Por Gabriel Cartaya
No siempre un título tiene la capacidad de sugerir la totalidad del discurso que propone el autor, pero esta vez emerge por cada costado de los dos vocablos. Se trata, desde la primera a la última página de un salto desprejuiciado al interior, si la mirada puede desembarazarse de verdades establecidas, dictaminadas, legitimadas por la racionalidad sistémica con que el pensamiento humano busca desde la antigüedad una explicación al universo desde la mismidad del ser.
Cuando Pitágoras llegó a Grecia hace 25 siglos redondeados, un gobernante local (Leonte, en la ciudad-estado de Fliunte) le preguntó por su oficio y respondió: buscador de sabiduría. Ya entonces se intentaba llegar a la verdad por principios unificados: con el agua los había relacionado Tales de Miletos y el propio Pitágoras los explicaría a través de la música o los números. Pero Ángel Velázquez se ha situado más cerca de los sofistas, cuyo verbo especulativo privilegiaba a la conducta humana en la búsqueda de una explicación sobre el universo, cuyas leyes –creían-- no eran del alcance al intelecto humano. Preferían la retórica, desde la que podía juzgarse que no existe el bien o el mal absoluto y que, de hecho, lo que es bueno para uno no lo es necesariamente para otro.

Filas almacenadas —
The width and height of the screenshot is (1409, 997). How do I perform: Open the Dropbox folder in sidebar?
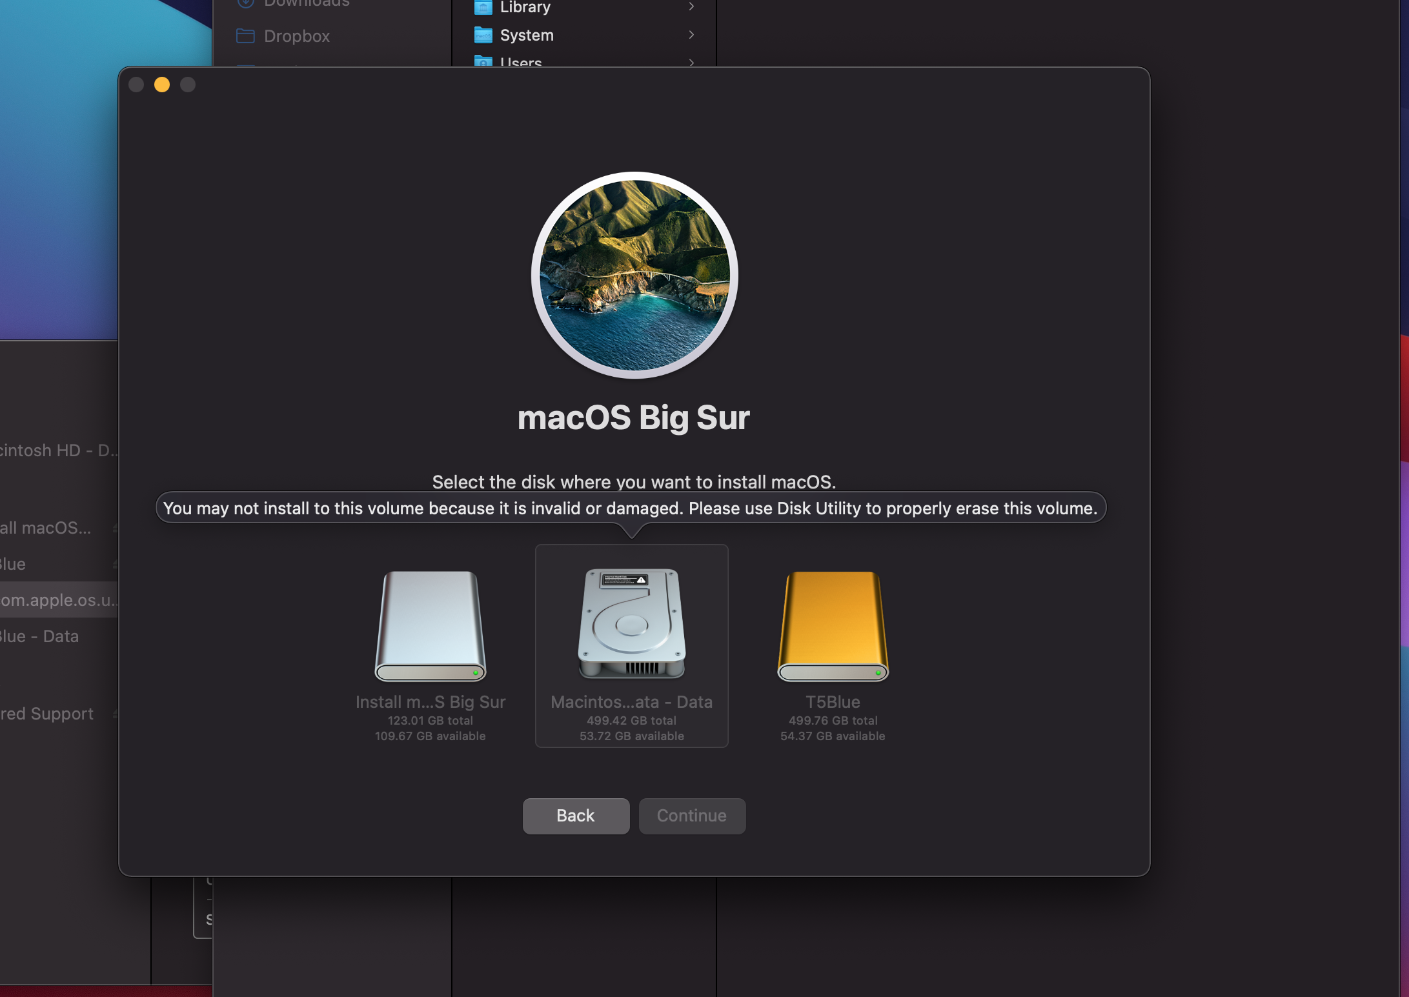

==

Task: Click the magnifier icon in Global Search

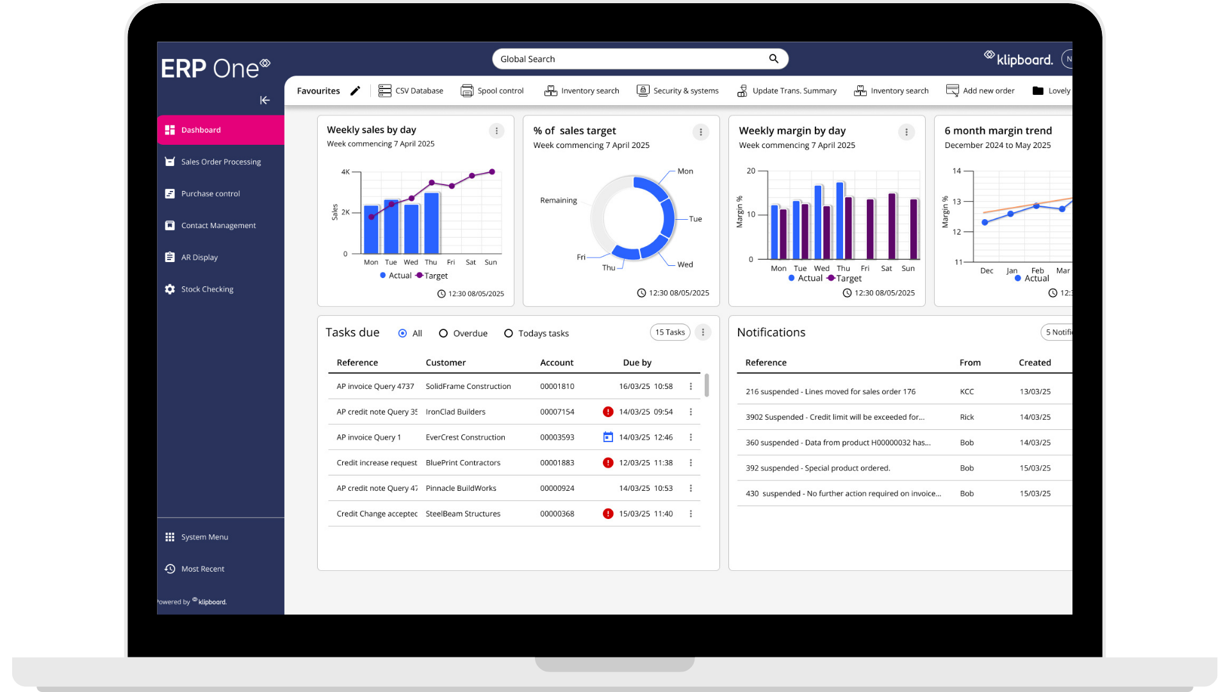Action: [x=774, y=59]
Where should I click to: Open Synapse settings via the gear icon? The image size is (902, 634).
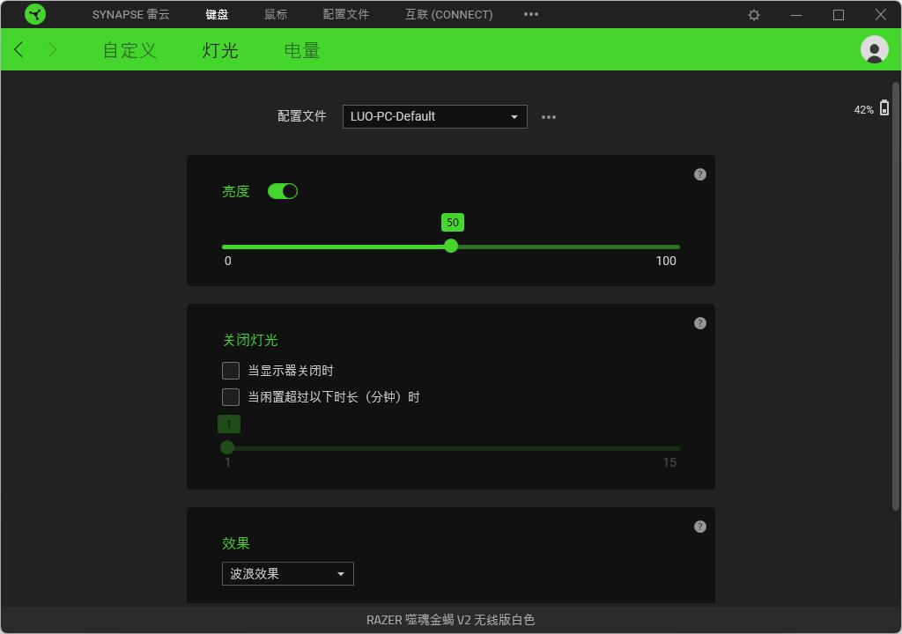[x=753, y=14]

==

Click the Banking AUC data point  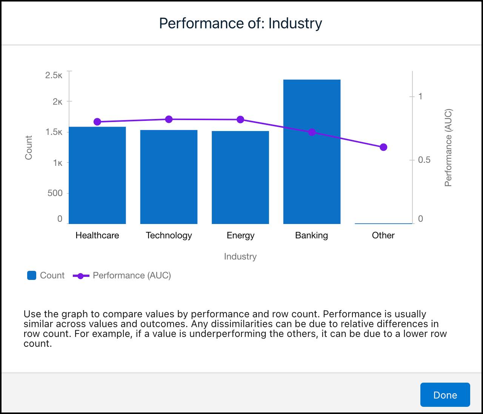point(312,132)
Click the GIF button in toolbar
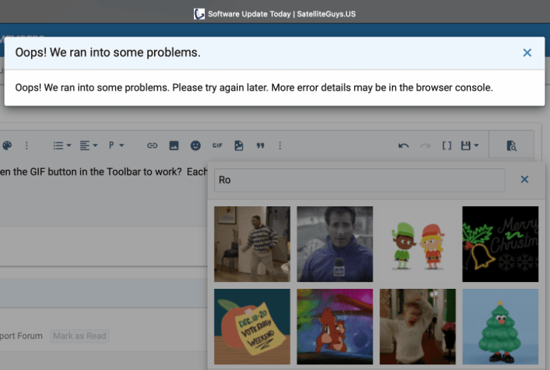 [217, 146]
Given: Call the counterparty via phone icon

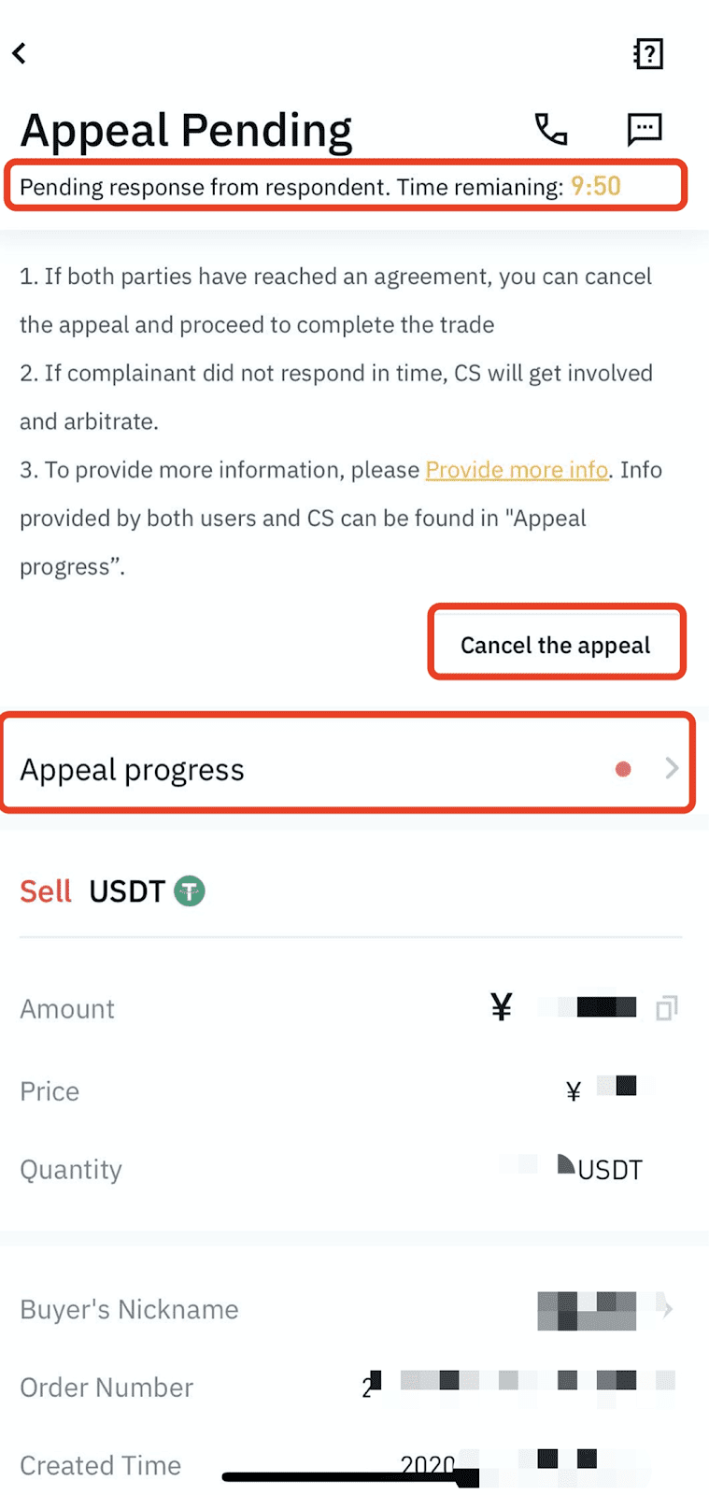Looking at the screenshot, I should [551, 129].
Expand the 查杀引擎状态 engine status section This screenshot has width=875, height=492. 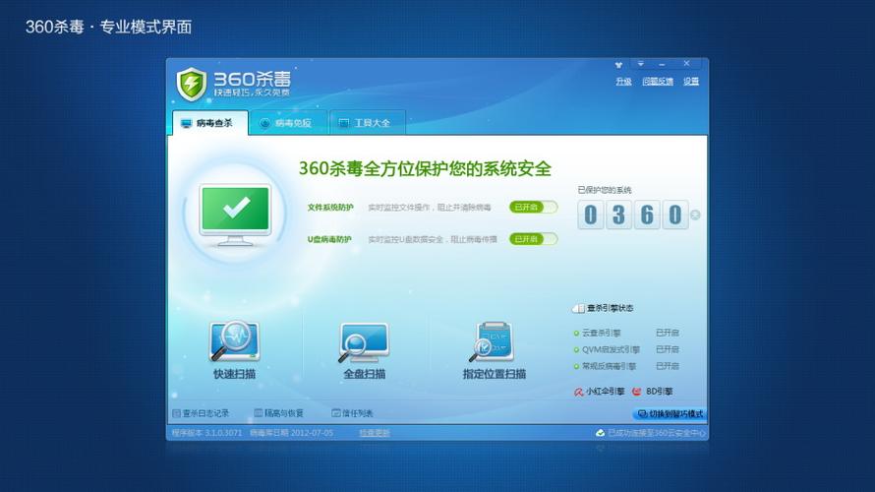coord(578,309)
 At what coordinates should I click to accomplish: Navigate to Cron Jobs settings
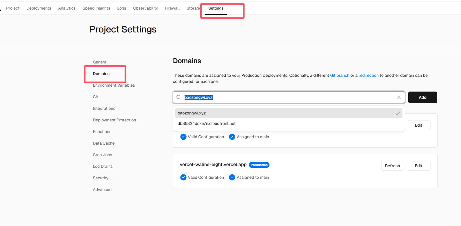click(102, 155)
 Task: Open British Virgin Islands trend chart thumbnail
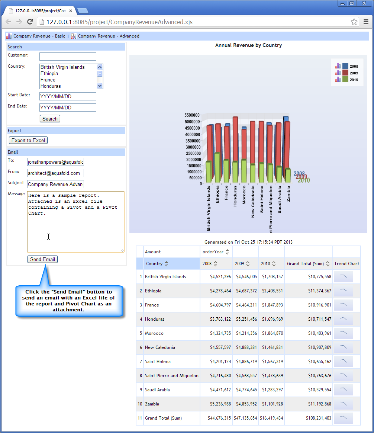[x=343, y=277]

Consigna —
Responde, por favor, estas preguntas sobre la página:
(a) ¿De cuántos vocablos consta el título?
(b) ¿Qué oficio dijo tener Pitágoras al gobernante de Fliunte?
(c) ¿De quiénes se ha situado más cerca Ángel Velázquez?
Las entradas no hacen falta para este ejercicio.

Resultado del ejercicio —
(a) De dos vocablos.
(b) Buscador de sabiduría.
(c) De los sofistas.